Identify your weaknesses. For me, it was cereal. I was an avid cereal eater. I would have a bowl (or two) in the mornings and usually one before I went to bed. There’s just something about the crunchiness that is so addicting! I knew if I was going to eliminate wheat, this had to be the first thing to go. So, I stopped eating the bowl of cereal at night and if I needed a snack would eat something like berries and yogurt or cottage cheese, a piece of fruit, or just a spoonful of almond butter. Most of the time I wasn’t even hungry, I had just formed a habit. Gradually I began to eliminate the bowl of cereal in the morning and switched to scrambled eggs with onions/peppers/greens. This did take a bit more effort, but I started to actually crave the eggs in the morning!

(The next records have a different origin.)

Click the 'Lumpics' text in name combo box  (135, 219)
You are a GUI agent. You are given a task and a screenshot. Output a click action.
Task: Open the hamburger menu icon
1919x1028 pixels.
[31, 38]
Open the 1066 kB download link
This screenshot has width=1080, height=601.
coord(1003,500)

Buy good, real food. Don’t let yourself buy bread, pasta, cereal, chips, etc. Even if it’s on sale and you have a store coupon and a manufacturer coupon and they are actually going to  give you money for buying it – don’t give in! Shop the periphery. You’ve probably heard of this or read it somewhere, but it’s so key when you are shopping. Very few things are good in the middle isles. I rarely even venture there (unless it’s to get coffee!).

Find a friend who is on board. Everything is easier (and more fun) when you have a companion and someone to encourage and help you. I’m very lucky to have a husband who is totally on board and even motivates me many days. Find a family member, a friend, a roommate, even an online friend through a forum here or at another primal website to help you continue and give you new ideas and recipes.

Find recipes or alter to make them primal. One of my current favorite recipes is stuffed roasted red pepper. The recipe called for rice and black beans. I simply omitted the black beans and added quinoa instead of rice.

Finally, continue to remind yourself of the long term benefits. The goal is a happy, healthy, energetic you. And don’t forget to give yourself a little grace, no one is perfect. If you cave into that delicious chocolate cake, remind yourself of the reason you don’t eat it all the time and continue to eat real, whole foods. This is not a diet, it is a lifestyle.

What are some ways that have helped you stay on track?